There is very little here that isn’t pessimistic, or at least sarcastic, in tone. All of the characters are ludicrous; all of the furnishings are ‘dun’-coloured and sterile; and all of the words seem to leer psychotically from the page. Throw in the parched Californian setting, and the effect is very similar to the work of Bret Easton Ellis, author of American Psycho and, most recently, Imperial Bedrooms — a parallel that has not evaded Self. One chapter of Walking to Hollywood is titled ‘My Dinner With Bret’, and is precisely that. Elsewhere, he mentions reading Easton Ellis’s Lunar Park — another book that features its author as its main character, trapped in a dimension somewhere between fact and fiction. Indeed, if there is a joy to Walking to Hollywood, then it is in this kind of self-awareness. One footnote observes that a particular word is used to ‘convey the implausibility of this reconstructive memoir’.
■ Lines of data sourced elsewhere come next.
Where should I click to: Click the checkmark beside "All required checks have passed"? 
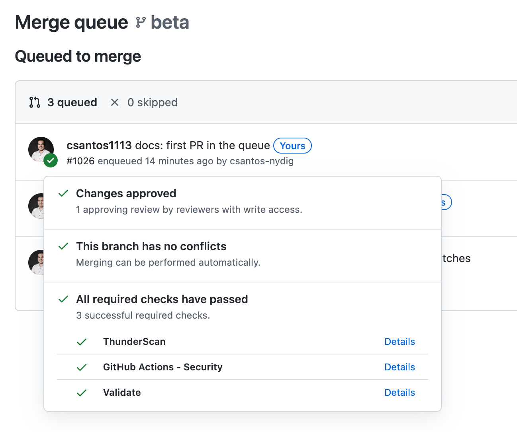(x=63, y=299)
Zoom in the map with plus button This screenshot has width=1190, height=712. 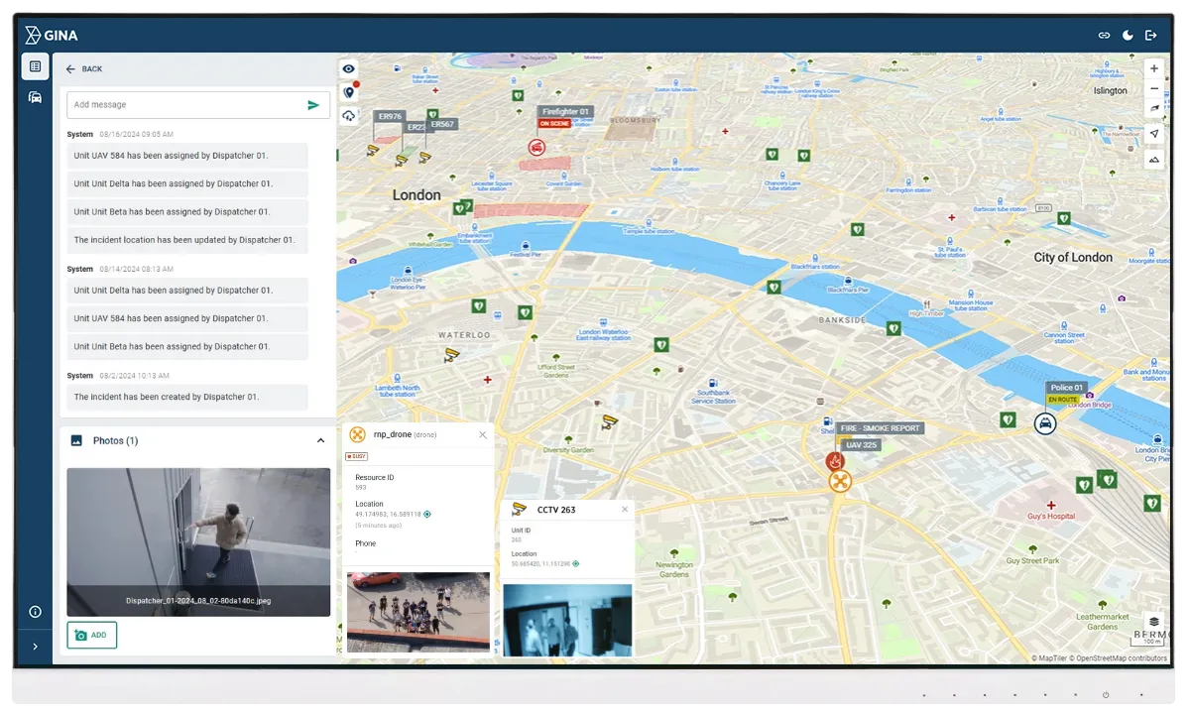click(1153, 68)
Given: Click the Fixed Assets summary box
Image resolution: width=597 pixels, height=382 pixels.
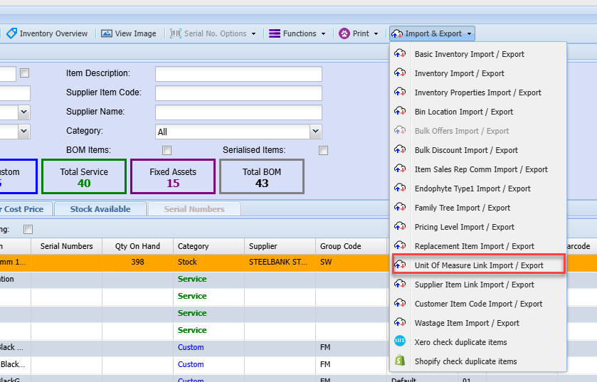Looking at the screenshot, I should click(x=173, y=176).
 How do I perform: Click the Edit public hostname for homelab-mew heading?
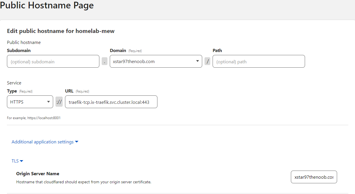pos(61,31)
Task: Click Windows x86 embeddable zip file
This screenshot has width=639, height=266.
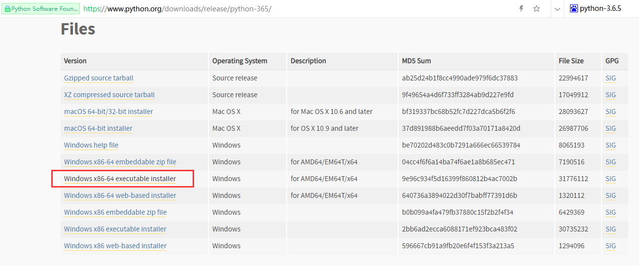Action: 115,212
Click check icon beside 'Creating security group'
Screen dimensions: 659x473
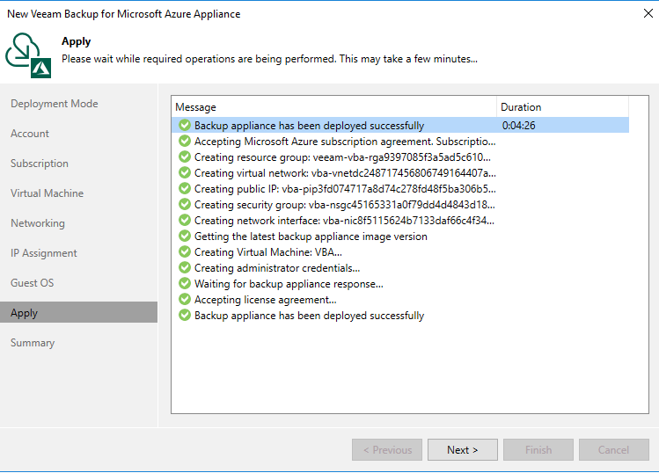pyautogui.click(x=185, y=205)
By the time we reach the end of this walk, some sense is made of it all. Writing in an afterword, Self — the real Will Self, that is, not a fictionalised doppelgänger — describes a murder, one of a series of teen stabbings, near his home in South London. That crime, he says, and the recent deaths of his father-in-law and J. G. Ballard, informed a book that is stuffed with ‘mental pathologies’. In which case, Walking to Hollywood is certainly an engaging enough breakdown on the part of its author. Just make sure to approach it with all the professional detachment of a psychiatrist.